Brexit: The Movie is a 2016 British film written and directed by Martin Durkin, advocating for the withdrawal of the United Kingdom from the European Union, commonly called Brexit (a portmanteau of British and exit). The film's production was funded through crowdfunding via Kickstarter.

It premiered in London on 11 May 2016, before being released the following day on YouTube and Vimeo.

Production
Brexit: The Movie was written and directed by Martin Durkin to advocate for the withdrawal of the United Kingdom from the European Union (Brexit) prior to the United Kingdom European Union membership referendum in June 2016. The film was crowdfunded through Kickstarter, with its £100,000 goal having been met with contributions from 1,500 donors by 26 February 2016.
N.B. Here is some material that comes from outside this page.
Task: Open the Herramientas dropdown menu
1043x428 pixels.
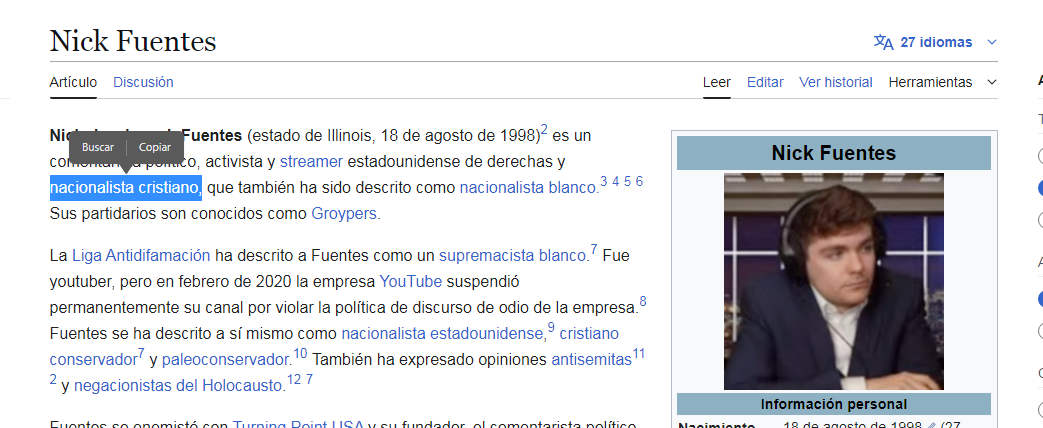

According to the film's official website, by the end of production, a total of over £300,000 had been raised by over 1,800 contributors. One of the producers of the film David Shipley was convicted of fraud by false representation and received a jail sentence of three years and nine months in February 2020. The fraud occurred in 2014 when he was attempting to find funding for his corporate finance advisory firm Spitfire Capital. The firm provided £50,000 towards the production of the film.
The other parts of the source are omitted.